EXERCISE
Edit the listing below by replacing "logo" with "emblem" and leaving all other text unchanged. Omit the pictures from your version.

····················

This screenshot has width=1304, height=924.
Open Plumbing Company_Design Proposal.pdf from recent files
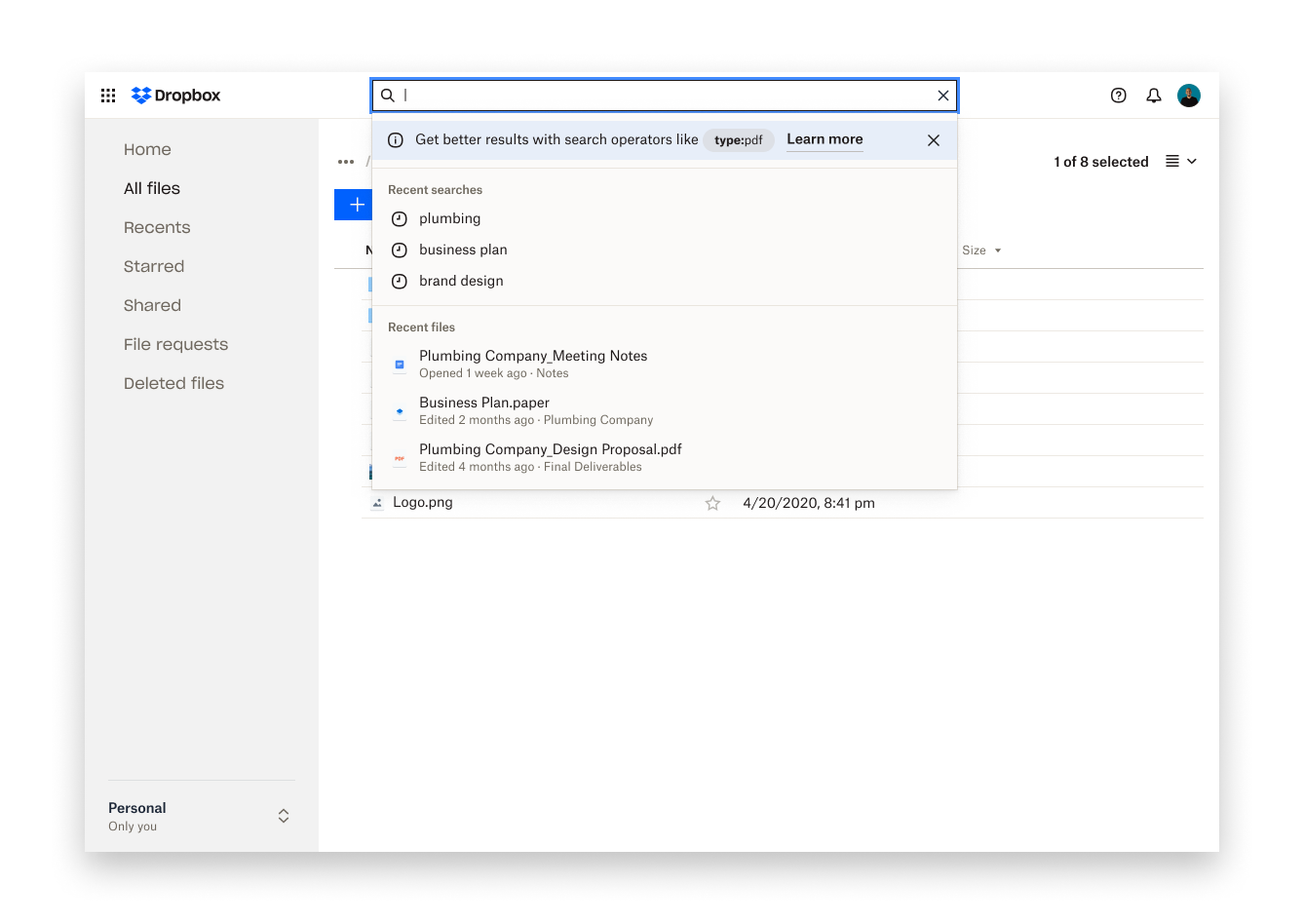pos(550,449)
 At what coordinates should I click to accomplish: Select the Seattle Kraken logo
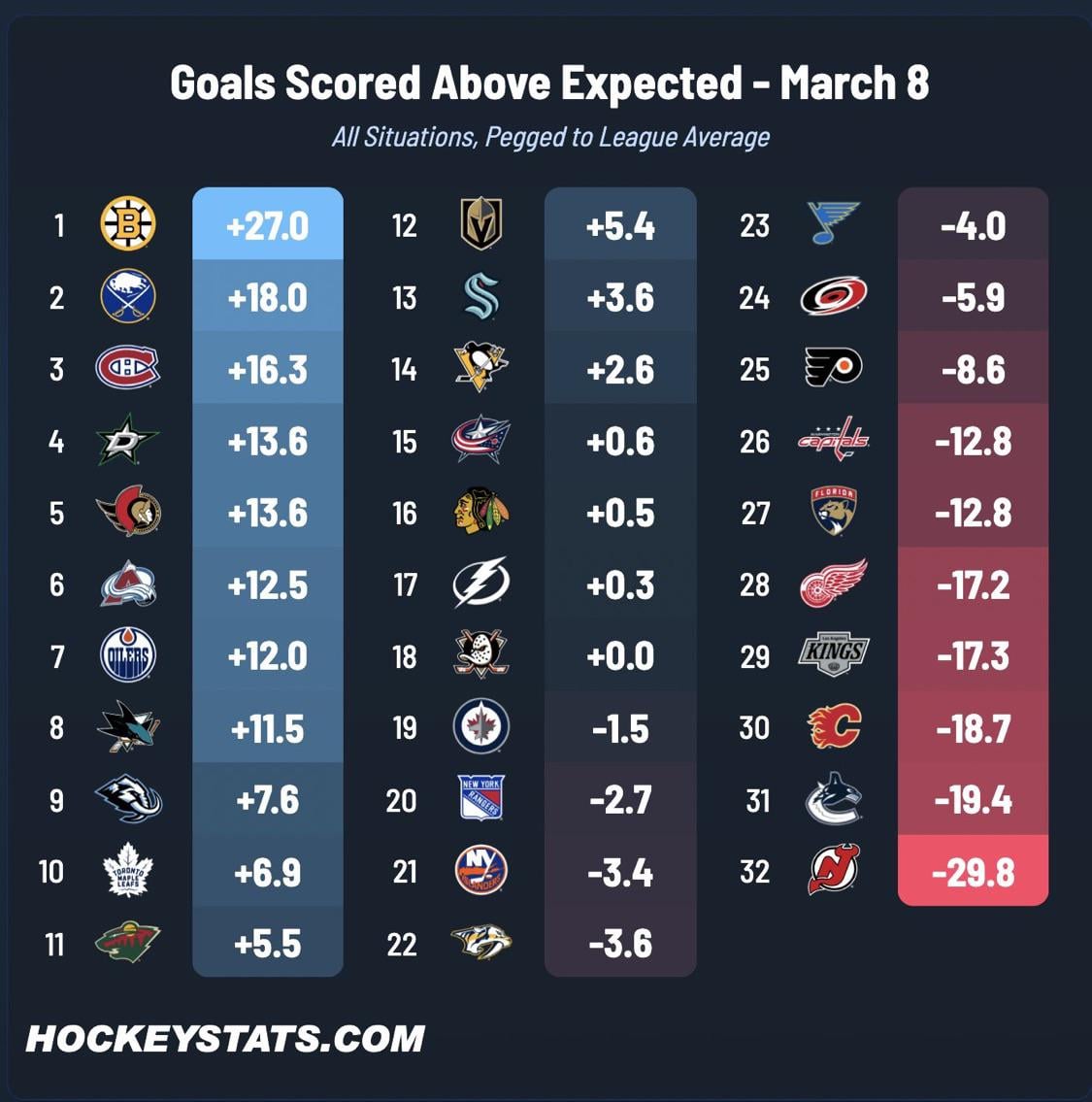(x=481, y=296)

····················

COMPLETE ANSWER
This screenshot has width=1304, height=924.
Open Plumbing Company_Design Proposal.pdf from recent files
pos(550,449)
 At what coordinates should I click to accomplish: Select the Seattle Kraken emblem
(x=481, y=296)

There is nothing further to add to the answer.